При анализе стоимости лечения СД необходимо различать прямые и непрямые затраты. Прямые затраты включают затраты на лечение диабета и его осложнений, непрямые – на убытки потери производительности труда. Трудности правильного учета прямых и непрямых затрат связаны с учетом на протяжении длительного времени, а также с тем, что на фоне СД развиваются другие хронические заболевания. Следовательно, СД (как таковой) может не указываться в качестве прямой причины потери трудоспособности (например, при потере трудоспособности вследствие ангиопатий, что вызывает необходимость оценки вторичной заболеваемости при диабете).
Статистический анализ летальности при СД имеет свои трудности.
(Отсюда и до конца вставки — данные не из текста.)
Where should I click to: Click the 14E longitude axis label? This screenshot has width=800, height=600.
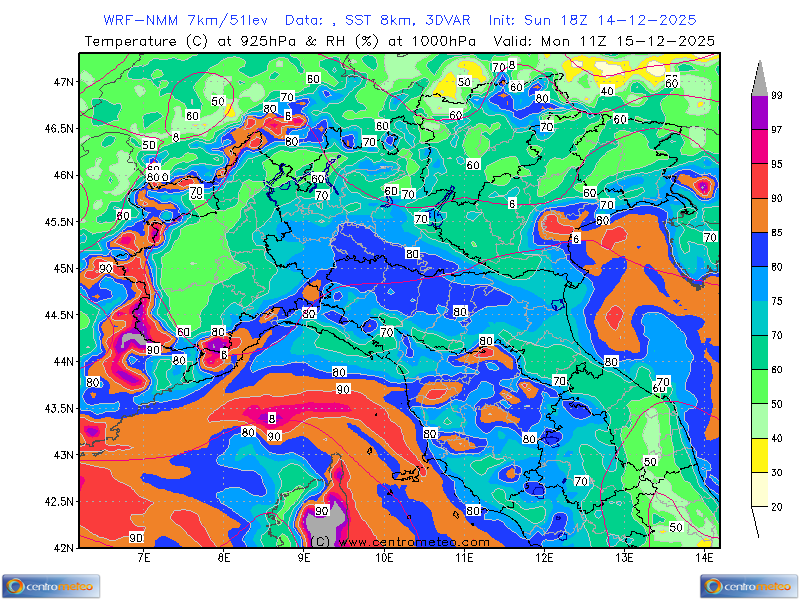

Данные анализа 606 больных СД на протяжении 8 лет показали, что только в 1 случае диабет являлся прямой причиной смерти, в 80 случаях диабет регистрировался как предшествующая причина смерти и в 38 диабет регистрировался как параллельная причина смерти. Наиболее частой предшествующей причиной смерти являлась ИБС (70%), которая предшествовала почечной недостаточности (11%). Диабет упоминался только в 61 из 119 полученных справок о смерти (51%). Наиболее часто диабет не упоминается при ИБС (47%).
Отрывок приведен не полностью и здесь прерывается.